=== Section Start ===

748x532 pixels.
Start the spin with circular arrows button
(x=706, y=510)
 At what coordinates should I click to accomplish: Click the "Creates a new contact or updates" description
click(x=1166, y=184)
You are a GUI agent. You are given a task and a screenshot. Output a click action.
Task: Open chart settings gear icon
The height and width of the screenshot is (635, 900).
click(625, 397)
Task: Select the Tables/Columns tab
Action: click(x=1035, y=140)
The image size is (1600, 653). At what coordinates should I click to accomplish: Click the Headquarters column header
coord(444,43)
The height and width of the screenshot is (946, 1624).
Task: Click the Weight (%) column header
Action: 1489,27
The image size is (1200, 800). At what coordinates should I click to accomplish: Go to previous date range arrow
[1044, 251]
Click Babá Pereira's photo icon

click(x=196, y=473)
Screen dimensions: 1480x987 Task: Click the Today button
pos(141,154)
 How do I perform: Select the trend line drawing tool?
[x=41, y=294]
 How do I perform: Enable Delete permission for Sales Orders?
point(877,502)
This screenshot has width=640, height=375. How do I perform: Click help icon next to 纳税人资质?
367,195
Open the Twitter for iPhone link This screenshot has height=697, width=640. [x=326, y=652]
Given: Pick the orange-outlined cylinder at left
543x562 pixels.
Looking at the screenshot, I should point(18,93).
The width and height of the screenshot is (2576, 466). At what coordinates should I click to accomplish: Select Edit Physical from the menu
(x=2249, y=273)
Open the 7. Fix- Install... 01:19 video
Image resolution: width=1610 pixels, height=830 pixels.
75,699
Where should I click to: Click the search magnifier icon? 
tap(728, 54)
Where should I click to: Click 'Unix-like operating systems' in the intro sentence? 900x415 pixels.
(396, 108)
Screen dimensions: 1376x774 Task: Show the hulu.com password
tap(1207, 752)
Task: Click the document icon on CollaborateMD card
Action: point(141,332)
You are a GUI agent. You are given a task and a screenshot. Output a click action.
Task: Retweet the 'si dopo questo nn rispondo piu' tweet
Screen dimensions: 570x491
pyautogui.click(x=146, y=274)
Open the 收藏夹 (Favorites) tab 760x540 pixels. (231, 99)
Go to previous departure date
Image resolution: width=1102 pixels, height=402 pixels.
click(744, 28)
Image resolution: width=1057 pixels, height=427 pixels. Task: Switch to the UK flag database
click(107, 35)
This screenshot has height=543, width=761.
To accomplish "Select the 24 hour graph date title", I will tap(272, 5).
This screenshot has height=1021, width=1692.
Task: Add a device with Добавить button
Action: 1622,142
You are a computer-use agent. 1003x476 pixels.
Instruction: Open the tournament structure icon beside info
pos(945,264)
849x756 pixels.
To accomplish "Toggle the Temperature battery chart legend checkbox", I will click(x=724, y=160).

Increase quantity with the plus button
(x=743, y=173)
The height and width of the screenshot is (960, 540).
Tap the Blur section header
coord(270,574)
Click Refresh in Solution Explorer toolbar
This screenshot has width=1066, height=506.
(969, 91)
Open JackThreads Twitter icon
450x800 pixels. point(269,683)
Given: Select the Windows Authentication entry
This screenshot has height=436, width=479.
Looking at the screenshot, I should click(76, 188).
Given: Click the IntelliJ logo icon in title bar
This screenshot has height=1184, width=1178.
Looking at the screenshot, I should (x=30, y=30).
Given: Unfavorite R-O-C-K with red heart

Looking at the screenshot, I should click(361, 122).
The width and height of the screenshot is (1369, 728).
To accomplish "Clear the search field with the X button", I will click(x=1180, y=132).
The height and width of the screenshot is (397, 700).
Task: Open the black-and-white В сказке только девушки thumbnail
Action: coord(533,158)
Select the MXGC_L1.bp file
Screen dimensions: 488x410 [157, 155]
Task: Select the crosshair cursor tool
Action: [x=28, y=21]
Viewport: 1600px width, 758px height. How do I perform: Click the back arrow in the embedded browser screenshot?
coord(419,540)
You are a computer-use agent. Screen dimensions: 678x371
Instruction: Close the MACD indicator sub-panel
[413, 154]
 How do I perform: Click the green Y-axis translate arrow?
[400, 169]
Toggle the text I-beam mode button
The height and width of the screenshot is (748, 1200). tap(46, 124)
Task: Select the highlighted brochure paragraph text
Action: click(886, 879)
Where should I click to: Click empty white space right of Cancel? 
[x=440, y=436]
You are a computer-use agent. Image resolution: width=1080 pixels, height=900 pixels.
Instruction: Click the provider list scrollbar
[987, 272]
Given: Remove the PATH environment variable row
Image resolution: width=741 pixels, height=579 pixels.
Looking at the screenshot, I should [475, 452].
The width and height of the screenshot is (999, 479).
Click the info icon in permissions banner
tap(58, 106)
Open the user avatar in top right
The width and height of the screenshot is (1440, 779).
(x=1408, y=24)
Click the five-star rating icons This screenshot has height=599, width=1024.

=== Section End ===

* What needs to be done: The whole listing above should be copied out exactly.

* Task response:
748x532 pixels.
Start the spin with circular arrows button
(x=706, y=510)
 At what coordinates should I click to accomplish: Click the "Creates a new contact or updates" description
click(x=1166, y=184)
You are a GUI agent. You are given a task and a screenshot. Output a click action.
Task: Open chart settings gear icon
The height and width of the screenshot is (635, 900).
click(625, 397)
Task: Select the Tables/Columns tab
Action: click(x=1035, y=140)
The image size is (1600, 653). At what coordinates should I click to accomplish: Click the Headquarters column header
coord(444,43)
The height and width of the screenshot is (946, 1624).
Task: Click the Weight (%) column header
Action: 1489,27
The image size is (1200, 800). At what coordinates should I click to accomplish: Go to previous date range arrow
[1044, 251]
Click Babá Pereira's photo icon

click(x=196, y=473)
Screen dimensions: 1480x987 Task: Click the Today button
pos(141,154)
 How do I perform: Select the trend line drawing tool?
[x=41, y=294]
 How do I perform: Enable Delete permission for Sales Orders?
point(877,502)
This screenshot has width=640, height=375. How do I perform: Click help icon next to 纳税人资质?
367,195
Open the Twitter for iPhone link This screenshot has height=697, width=640. [x=326, y=652]
Given: Pick the orange-outlined cylinder at left
543x562 pixels.
Looking at the screenshot, I should point(18,93).
The width and height of the screenshot is (2576, 466). At what coordinates should I click to accomplish: Select Edit Physical from the menu
(x=2249, y=273)
Open the 7. Fix- Install... 01:19 video
Image resolution: width=1610 pixels, height=830 pixels.
75,699
Where should I click to: Click the search magnifier icon? 
tap(728, 54)
Where should I click to: Click 'Unix-like operating systems' in the intro sentence? 900x415 pixels.
(396, 108)
Screen dimensions: 1376x774 Task: Show the hulu.com password
tap(1207, 752)
Task: Click the document icon on CollaborateMD card
Action: point(141,332)
You are a GUI agent. You are given a task and a screenshot. Output a click action.
Task: Retweet the 'si dopo questo nn rispondo piu' tweet
Screen dimensions: 570x491
pyautogui.click(x=146, y=274)
Open the 收藏夹 (Favorites) tab 760x540 pixels. (231, 99)
Go to previous departure date
Image resolution: width=1102 pixels, height=402 pixels.
click(744, 28)
Image resolution: width=1057 pixels, height=427 pixels. Task: Switch to the UK flag database
click(107, 35)
This screenshot has height=543, width=761.
To accomplish "Select the 24 hour graph date title", I will tap(272, 5).
This screenshot has height=1021, width=1692.
Task: Add a device with Добавить button
Action: 1622,142
You are a computer-use agent. 1003x476 pixels.
Instruction: Open the tournament structure icon beside info
pos(945,264)
849x756 pixels.
To accomplish "Toggle the Temperature battery chart legend checkbox", I will click(x=724, y=160).

Increase quantity with the plus button
(x=743, y=173)
The height and width of the screenshot is (960, 540).
Tap the Blur section header
coord(270,574)
Click Refresh in Solution Explorer toolbar
This screenshot has width=1066, height=506.
(969, 91)
Open JackThreads Twitter icon
450x800 pixels. point(269,683)
Given: Select the Windows Authentication entry
This screenshot has height=436, width=479.
Looking at the screenshot, I should click(76, 188).
Given: Click the IntelliJ logo icon in title bar
This screenshot has height=1184, width=1178.
Looking at the screenshot, I should (x=30, y=30).
Given: Unfavorite R-O-C-K with red heart

Looking at the screenshot, I should click(361, 122).
The width and height of the screenshot is (1369, 728).
To accomplish "Clear the search field with the X button", I will click(x=1180, y=132).
The height and width of the screenshot is (397, 700).
Task: Open the black-and-white В сказке только девушки thumbnail
Action: coord(533,158)
Select the MXGC_L1.bp file
Screen dimensions: 488x410 [157, 155]
Task: Select the crosshair cursor tool
Action: [x=28, y=21]
Viewport: 1600px width, 758px height. How do I perform: Click the back arrow in the embedded browser screenshot?
coord(419,540)
You are a computer-use agent. Screen dimensions: 678x371
Instruction: Close the MACD indicator sub-panel
[413, 154]
 How do I perform: Click the green Y-axis translate arrow?
[400, 169]
Toggle the text I-beam mode button
The height and width of the screenshot is (748, 1200). tap(46, 124)
Task: Select the highlighted brochure paragraph text
Action: click(886, 879)
Where should I click to: Click empty white space right of Cancel? 
[x=440, y=436]
You are a computer-use agent. Image resolution: width=1080 pixels, height=900 pixels.
Instruction: Click the provider list scrollbar
[987, 272]
Given: Remove the PATH environment variable row
Image resolution: width=741 pixels, height=579 pixels.
Looking at the screenshot, I should [475, 452].
The width and height of the screenshot is (999, 479).
Click the info icon in permissions banner
tap(58, 106)
Open the user avatar in top right
The width and height of the screenshot is (1440, 779).
(x=1408, y=24)
Click the five-star rating icons This screenshot has height=599, width=1024.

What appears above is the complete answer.